Check every line of the listing below for "agent", and report how many lines have it, as a number with nothing more.

Material for the task Block Start

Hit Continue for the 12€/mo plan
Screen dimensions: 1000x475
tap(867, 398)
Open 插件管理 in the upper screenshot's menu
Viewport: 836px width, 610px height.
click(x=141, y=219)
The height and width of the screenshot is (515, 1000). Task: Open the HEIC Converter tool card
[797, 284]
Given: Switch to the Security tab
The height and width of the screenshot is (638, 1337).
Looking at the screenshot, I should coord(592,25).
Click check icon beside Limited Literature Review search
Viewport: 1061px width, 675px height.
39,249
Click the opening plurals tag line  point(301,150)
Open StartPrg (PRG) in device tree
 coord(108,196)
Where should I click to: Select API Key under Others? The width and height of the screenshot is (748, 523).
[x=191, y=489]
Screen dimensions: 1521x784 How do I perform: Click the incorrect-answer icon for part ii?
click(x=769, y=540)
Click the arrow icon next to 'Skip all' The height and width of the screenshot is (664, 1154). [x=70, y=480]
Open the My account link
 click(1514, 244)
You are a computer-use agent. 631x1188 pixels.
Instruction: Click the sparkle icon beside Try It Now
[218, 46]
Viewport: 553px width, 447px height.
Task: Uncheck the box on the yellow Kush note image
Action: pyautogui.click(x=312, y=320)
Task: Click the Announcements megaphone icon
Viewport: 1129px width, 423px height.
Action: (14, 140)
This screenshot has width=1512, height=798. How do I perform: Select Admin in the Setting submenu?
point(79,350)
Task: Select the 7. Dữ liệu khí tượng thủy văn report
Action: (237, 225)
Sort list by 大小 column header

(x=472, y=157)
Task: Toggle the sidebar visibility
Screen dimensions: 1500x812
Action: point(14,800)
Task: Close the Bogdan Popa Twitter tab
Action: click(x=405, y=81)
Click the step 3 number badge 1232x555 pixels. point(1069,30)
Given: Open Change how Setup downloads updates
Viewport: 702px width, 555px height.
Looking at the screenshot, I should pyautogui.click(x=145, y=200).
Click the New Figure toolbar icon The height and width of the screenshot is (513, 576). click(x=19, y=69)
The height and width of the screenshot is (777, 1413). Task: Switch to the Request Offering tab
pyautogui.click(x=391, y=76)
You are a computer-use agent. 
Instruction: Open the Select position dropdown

Material for the task Block End

- **Reply to the exercise**: 2